Provided records:
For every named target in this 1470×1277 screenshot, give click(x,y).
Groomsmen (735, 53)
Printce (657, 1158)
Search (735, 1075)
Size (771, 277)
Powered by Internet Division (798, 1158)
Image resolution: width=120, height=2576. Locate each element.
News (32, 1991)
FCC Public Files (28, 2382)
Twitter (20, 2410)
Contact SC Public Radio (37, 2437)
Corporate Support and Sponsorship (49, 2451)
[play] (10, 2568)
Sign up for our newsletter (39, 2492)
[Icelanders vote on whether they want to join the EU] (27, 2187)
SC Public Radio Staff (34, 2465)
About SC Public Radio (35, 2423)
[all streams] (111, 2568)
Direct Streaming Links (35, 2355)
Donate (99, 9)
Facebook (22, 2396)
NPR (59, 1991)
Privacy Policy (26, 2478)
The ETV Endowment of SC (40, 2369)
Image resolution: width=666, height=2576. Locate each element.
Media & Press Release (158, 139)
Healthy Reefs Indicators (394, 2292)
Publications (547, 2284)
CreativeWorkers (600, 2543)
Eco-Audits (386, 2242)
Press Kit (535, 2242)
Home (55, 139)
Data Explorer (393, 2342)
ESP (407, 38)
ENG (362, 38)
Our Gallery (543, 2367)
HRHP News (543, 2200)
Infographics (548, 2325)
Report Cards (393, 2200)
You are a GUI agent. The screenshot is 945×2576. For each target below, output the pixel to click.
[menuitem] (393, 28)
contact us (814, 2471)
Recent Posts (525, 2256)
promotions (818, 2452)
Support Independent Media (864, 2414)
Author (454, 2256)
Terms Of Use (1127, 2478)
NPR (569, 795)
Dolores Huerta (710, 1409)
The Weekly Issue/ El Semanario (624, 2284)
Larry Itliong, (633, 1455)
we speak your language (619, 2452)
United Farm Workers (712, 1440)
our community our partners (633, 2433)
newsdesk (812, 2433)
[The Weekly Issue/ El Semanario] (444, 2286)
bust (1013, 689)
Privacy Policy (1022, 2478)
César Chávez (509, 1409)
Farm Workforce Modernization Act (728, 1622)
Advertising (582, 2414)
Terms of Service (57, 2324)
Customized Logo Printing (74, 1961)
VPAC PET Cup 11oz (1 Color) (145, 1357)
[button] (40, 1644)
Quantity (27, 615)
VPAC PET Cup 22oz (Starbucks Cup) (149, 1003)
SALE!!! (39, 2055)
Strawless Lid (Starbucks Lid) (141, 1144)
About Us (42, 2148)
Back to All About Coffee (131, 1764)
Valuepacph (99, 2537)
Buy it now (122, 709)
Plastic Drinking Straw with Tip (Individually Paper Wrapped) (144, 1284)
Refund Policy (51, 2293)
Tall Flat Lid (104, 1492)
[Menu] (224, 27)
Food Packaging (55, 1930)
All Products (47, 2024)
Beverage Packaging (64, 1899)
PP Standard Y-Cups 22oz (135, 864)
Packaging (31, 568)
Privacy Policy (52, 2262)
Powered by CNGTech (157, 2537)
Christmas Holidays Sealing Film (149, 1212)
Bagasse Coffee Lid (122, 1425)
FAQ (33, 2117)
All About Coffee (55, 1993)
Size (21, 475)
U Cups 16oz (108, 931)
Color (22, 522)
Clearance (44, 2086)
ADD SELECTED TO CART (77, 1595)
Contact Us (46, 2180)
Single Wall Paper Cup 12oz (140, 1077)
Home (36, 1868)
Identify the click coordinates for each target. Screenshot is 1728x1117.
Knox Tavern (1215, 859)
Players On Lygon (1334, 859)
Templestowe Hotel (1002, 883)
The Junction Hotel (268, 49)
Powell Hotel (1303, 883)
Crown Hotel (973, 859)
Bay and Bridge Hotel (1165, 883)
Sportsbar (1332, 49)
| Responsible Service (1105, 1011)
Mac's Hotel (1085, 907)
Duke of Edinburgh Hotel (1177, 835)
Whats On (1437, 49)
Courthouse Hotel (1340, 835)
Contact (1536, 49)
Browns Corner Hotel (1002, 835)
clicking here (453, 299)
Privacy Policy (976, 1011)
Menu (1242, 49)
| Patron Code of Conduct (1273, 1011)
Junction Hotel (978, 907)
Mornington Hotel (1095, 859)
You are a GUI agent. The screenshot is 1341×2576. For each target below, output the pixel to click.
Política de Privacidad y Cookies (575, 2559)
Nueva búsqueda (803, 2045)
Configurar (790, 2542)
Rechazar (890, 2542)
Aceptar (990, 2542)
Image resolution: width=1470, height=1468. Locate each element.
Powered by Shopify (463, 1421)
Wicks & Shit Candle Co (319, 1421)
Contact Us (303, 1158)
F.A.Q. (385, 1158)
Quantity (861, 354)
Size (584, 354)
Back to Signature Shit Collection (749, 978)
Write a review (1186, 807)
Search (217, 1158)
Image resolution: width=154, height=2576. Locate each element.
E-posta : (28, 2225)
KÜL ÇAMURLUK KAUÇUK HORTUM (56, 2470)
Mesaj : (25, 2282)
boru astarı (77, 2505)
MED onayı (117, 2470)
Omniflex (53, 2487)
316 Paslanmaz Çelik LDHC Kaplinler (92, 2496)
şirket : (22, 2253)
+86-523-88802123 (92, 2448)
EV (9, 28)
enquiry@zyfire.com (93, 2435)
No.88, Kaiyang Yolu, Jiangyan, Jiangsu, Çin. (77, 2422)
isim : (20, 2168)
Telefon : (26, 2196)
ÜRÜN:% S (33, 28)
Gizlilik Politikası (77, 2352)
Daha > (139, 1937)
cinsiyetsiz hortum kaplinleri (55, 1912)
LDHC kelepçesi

Problem: Would you please copy every line in the data that contains the word "Privacy"?

Task answer:
Privacy Policy (26, 2478)
Privacy Policy (1022, 2478)
Privacy Policy (52, 2262)
Privacy Policy (976, 1011)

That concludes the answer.